The exercise: Retype the passage on processor endianness word for word, starting with "Some CPUs, such" and going on through "stores to memory.".

Some nominally bi-endian CPUs require motherboard help to fully switch endianness. For instance, the 32-bit desktop-oriented PowerPC processors in little-endian mode act as little-endian from the point of view of the executing programs, but they require the motherboard to perform a 64-bit swap across all 8 byte lanes to ensure that the little-endian view of things will apply to I/O devices. In the absence of this unusual motherboard hardware, device driver software must write to different addresses to undo the incomplete transformation and also must perform a normal byte swap.[ original research? ]

Some CPUs, such as many PowerPC processors intended for embedded use and almost all SPARC processors, allow per-page choice of endianness.

SPARC processors since the late 1990s (SPARC v9 compliant processors) allow data endianness to be chosen with each individual instruction that loads from or stores to memory.

The ARM architecture supports two big-endian modes, called BE-8 and BE-32. [27] CPUs up to ARMv5 only support BE-32 or word-invariant mode. Here any naturally aligned 32-bit access works like in little-endian mode, but access to a byte or 16-bit word is redirected to the corresponding address and unaligned access is not allowed. ARMv6 introduces BE-8 or byte-invariant mode, where access to a single byte works as in little-endian mode, but accessing a 16-bit, 32-bit or (starting with ARMv8) 64-bit word results in a byte swap of the data. This simplifies unaligned memory access as well as memory-mapped access to registers other than 32-bit.

Many processors have instructions to convert a word in a register to the opposite endianness, that is, they swap the order of the bytes in a 16-, 32- or 64-bit word.

Extracted information:
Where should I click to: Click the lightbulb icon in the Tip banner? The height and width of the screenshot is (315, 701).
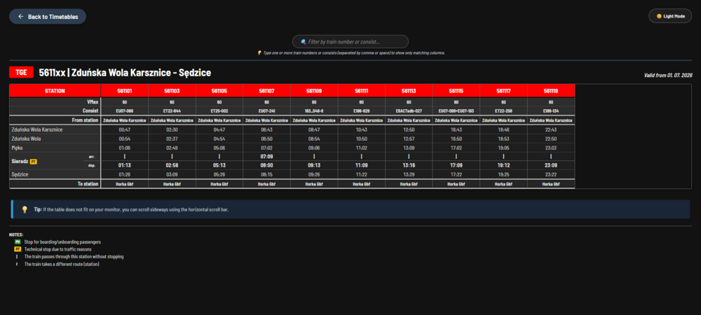(x=25, y=209)
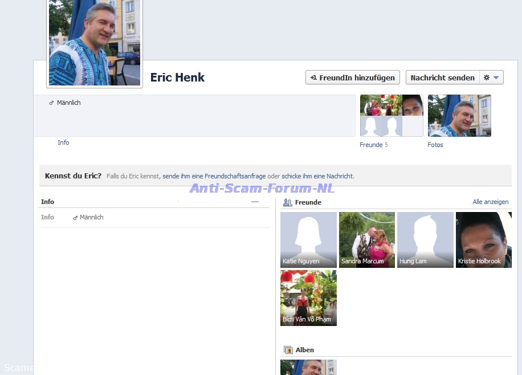Click the 'sende ihm eine Freundschaftsanfrage' link
The width and height of the screenshot is (522, 375).
pyautogui.click(x=214, y=176)
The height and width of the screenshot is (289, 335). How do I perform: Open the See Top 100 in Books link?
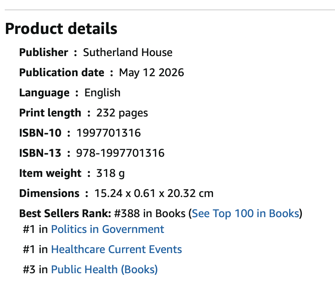(x=245, y=213)
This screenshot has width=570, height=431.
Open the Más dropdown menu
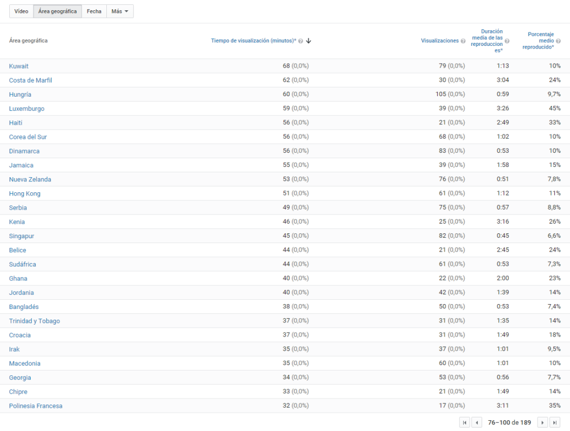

Worked answer:
Some CPUs, such as many PowerPC processors intended for embedded use and almost all SPARC processors, allow per-page choice of endianness.

SPARC processors since the late 1990s (SPARC v9 compliant processors) allow data endianness to be chosen with each individual instruction that loads from or stores to memory.